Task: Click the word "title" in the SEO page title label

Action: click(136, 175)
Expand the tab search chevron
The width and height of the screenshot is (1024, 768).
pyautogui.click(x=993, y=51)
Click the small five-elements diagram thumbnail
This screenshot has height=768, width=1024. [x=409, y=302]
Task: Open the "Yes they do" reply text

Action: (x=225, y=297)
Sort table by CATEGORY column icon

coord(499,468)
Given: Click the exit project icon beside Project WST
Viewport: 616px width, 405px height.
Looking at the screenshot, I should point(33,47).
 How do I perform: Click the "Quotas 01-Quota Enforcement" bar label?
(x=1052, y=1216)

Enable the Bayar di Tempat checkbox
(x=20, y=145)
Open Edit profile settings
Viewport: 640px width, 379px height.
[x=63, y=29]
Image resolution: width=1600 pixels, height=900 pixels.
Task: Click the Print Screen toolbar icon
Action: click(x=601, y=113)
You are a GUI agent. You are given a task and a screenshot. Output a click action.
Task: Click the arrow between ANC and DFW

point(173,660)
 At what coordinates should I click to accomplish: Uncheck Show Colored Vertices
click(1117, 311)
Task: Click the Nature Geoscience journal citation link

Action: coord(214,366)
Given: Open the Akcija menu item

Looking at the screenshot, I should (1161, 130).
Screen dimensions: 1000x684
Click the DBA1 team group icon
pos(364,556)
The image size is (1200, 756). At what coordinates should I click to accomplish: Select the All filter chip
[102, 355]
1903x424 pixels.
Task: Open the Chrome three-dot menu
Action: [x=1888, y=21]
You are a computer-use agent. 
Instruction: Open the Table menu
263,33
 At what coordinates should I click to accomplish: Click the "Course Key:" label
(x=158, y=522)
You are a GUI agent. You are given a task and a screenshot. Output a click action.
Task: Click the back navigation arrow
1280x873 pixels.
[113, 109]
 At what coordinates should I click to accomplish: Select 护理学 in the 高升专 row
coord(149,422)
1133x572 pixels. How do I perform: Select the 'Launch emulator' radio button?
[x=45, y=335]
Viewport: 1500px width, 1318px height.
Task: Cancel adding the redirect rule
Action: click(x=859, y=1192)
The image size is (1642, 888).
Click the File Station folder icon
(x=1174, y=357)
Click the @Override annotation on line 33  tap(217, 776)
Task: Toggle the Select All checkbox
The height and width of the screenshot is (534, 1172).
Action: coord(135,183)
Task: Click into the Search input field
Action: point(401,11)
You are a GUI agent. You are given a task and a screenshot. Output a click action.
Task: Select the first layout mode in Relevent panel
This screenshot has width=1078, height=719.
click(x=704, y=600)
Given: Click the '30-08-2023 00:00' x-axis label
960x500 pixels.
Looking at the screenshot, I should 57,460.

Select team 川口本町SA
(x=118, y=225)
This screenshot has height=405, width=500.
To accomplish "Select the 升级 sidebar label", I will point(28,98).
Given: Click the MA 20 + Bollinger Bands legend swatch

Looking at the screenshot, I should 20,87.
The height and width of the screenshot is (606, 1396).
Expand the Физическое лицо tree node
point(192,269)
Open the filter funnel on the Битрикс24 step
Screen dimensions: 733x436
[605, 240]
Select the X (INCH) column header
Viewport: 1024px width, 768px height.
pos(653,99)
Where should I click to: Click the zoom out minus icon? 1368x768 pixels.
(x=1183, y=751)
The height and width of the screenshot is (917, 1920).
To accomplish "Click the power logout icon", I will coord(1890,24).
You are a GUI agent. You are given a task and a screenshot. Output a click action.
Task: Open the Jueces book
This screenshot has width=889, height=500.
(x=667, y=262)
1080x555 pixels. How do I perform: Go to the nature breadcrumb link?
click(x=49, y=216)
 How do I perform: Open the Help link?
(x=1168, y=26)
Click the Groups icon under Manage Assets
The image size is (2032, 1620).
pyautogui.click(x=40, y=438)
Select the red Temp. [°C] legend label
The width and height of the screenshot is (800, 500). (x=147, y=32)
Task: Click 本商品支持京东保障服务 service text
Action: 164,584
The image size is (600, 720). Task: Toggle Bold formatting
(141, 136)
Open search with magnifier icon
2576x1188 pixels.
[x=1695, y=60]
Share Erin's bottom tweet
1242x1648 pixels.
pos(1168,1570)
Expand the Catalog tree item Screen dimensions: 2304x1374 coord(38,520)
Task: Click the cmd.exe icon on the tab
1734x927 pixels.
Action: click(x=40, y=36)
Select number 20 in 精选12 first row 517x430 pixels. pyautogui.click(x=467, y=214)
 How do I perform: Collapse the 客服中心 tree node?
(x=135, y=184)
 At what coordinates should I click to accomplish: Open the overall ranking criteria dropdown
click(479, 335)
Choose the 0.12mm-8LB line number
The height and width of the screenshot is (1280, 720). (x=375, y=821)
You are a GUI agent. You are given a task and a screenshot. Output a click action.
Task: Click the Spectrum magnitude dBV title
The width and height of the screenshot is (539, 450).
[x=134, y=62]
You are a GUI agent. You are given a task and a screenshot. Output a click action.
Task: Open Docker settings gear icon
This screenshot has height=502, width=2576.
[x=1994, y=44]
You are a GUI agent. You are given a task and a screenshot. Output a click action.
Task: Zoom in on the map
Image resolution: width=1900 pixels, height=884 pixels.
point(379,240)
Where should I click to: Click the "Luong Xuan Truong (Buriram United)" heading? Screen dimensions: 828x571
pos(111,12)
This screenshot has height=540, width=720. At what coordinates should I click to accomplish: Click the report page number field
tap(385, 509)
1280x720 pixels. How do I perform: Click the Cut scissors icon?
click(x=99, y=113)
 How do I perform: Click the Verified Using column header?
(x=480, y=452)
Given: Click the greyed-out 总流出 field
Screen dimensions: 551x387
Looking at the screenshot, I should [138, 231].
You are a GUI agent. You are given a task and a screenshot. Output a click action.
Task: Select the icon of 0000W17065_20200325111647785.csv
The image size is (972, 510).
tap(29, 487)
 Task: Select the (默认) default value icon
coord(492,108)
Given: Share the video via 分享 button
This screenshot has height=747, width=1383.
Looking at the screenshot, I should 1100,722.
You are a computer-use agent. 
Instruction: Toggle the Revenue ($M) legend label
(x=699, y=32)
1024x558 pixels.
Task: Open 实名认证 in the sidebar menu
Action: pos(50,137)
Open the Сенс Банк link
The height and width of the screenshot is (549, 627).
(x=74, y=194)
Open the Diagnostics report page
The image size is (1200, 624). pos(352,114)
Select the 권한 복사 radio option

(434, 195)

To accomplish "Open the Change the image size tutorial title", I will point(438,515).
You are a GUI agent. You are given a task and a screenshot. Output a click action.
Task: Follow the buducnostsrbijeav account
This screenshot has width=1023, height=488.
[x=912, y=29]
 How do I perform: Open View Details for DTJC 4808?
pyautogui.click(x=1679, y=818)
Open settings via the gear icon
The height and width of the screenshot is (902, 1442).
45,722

→ **WHAT IS BEING ASKED**: Check each line of the records above for the string "Share", and report every line that has it.

→ **RESPONSE TO THE EXERCISE**:
Share Erin's bottom tweet
Given: Share the video via 分享 button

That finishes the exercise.